Provided data:
==============================
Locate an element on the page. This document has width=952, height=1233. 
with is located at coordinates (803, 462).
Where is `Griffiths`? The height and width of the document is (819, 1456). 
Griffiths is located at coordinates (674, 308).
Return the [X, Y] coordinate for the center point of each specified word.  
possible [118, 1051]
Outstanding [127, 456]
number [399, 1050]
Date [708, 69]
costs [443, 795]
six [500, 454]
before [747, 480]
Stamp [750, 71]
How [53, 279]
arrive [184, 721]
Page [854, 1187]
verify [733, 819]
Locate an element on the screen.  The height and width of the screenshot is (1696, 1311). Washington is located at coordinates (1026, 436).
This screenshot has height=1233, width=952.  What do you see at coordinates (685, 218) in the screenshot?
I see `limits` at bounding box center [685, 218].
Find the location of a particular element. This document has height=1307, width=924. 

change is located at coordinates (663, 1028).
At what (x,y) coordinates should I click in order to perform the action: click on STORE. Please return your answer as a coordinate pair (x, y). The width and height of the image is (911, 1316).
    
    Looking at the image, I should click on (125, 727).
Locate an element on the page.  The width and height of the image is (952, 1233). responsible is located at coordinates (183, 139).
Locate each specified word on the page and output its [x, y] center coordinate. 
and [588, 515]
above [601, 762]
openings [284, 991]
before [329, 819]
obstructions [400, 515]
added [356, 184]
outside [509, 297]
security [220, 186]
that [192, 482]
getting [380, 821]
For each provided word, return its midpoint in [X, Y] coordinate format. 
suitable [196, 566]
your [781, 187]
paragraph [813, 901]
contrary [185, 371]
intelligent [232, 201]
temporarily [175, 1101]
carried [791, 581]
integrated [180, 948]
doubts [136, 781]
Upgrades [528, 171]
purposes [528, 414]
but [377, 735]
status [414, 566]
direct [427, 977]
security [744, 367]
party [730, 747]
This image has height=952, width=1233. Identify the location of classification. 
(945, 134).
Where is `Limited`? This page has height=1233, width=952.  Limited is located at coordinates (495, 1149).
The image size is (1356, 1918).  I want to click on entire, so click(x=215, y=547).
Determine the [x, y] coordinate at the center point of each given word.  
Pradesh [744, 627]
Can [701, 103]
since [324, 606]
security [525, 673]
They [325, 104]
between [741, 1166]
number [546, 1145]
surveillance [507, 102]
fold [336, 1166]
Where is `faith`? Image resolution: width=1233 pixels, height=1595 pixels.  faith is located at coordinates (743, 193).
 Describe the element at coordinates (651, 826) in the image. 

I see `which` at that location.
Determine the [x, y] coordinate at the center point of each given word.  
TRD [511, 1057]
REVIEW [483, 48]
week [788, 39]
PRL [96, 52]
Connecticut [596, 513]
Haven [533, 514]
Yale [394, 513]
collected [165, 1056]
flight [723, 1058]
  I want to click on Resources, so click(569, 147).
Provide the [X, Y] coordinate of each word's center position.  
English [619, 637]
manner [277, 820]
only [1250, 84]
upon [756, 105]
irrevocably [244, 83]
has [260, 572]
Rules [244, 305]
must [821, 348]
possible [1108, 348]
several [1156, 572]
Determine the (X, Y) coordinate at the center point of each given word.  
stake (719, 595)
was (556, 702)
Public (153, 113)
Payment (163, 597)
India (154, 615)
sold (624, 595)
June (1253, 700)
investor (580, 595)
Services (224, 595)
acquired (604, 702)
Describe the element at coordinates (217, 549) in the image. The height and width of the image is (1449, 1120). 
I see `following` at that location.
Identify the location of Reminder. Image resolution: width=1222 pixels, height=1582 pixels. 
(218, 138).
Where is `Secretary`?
==============================
Aim:
Please rewrite the lines above, changing every "center point" to "middle point" and leaving everything else as it is.

Response to the exercise:
Locate an element on the page. This document has width=952, height=1233. 
with is located at coordinates (803, 462).
Where is `Griffiths`? The height and width of the document is (819, 1456). 
Griffiths is located at coordinates (674, 308).
Return the [X, Y] coordinate for the middle point of each specified word.  
possible [118, 1051]
Outstanding [127, 456]
number [399, 1050]
Date [708, 69]
costs [443, 795]
six [500, 454]
before [747, 480]
Stamp [750, 71]
How [53, 279]
arrive [184, 721]
Page [854, 1187]
verify [733, 819]
Locate an element on the screen.  The height and width of the screenshot is (1696, 1311). Washington is located at coordinates (1026, 436).
This screenshot has height=1233, width=952.  What do you see at coordinates (685, 218) in the screenshot?
I see `limits` at bounding box center [685, 218].
Find the location of a particular element. This document has height=1307, width=924. 

change is located at coordinates (663, 1028).
At what (x,y) coordinates should I click in order to perform the action: click on STORE. Please return your answer as a coordinate pair (x, y). The width and height of the image is (911, 1316).
    
    Looking at the image, I should click on (125, 727).
Locate an element on the page.  The width and height of the image is (952, 1233). responsible is located at coordinates (183, 139).
Locate each specified word on the page and output its [x, y] center coordinate. 
and [588, 515]
above [601, 762]
openings [284, 991]
before [329, 819]
obstructions [400, 515]
added [356, 184]
outside [509, 297]
security [220, 186]
that [192, 482]
getting [380, 821]
For each provided word, return its midpoint in [X, Y] coordinate format. 
suitable [196, 566]
your [781, 187]
paragraph [813, 901]
contrary [185, 371]
intelligent [232, 201]
temporarily [175, 1101]
carried [791, 581]
integrated [180, 948]
doubts [136, 781]
Upgrades [528, 171]
purposes [528, 414]
but [377, 735]
status [414, 566]
direct [427, 977]
security [744, 367]
party [730, 747]
This image has height=952, width=1233. Identify the location of classification. 
(945, 134).
Where is `Limited`? This page has height=1233, width=952.  Limited is located at coordinates (495, 1149).
The image size is (1356, 1918).  I want to click on entire, so click(x=215, y=547).
Determine the [x, y] coordinate at the middle point of each given word.  
Pradesh [744, 627]
Can [701, 103]
since [324, 606]
security [525, 673]
They [325, 104]
between [741, 1166]
number [546, 1145]
surveillance [507, 102]
fold [336, 1166]
Where is `faith`? Image resolution: width=1233 pixels, height=1595 pixels.  faith is located at coordinates (743, 193).
 Describe the element at coordinates (651, 826) in the image. 

I see `which` at that location.
Determine the [x, y] coordinate at the middle point of each given word.  
TRD [511, 1057]
REVIEW [483, 48]
week [788, 39]
PRL [96, 52]
Connecticut [596, 513]
Haven [533, 514]
Yale [394, 513]
collected [165, 1056]
flight [723, 1058]
  I want to click on Resources, so click(569, 147).
Provide the [X, Y] coordinate of each word's center position.  
English [619, 637]
manner [277, 820]
only [1250, 84]
upon [756, 105]
irrevocably [244, 83]
has [260, 572]
Rules [244, 305]
must [821, 348]
possible [1108, 348]
several [1156, 572]
Determine the (X, Y) coordinate at the middle point of each given word.  
stake (719, 595)
was (556, 702)
Public (153, 113)
Payment (163, 597)
India (154, 615)
sold (624, 595)
June (1253, 700)
investor (580, 595)
Services (224, 595)
acquired (604, 702)
Describe the element at coordinates (217, 549) in the image. The height and width of the image is (1449, 1120). 
I see `following` at that location.
Identify the location of Reminder. Image resolution: width=1222 pixels, height=1582 pixels. 
(218, 138).
Where is `Secretary`?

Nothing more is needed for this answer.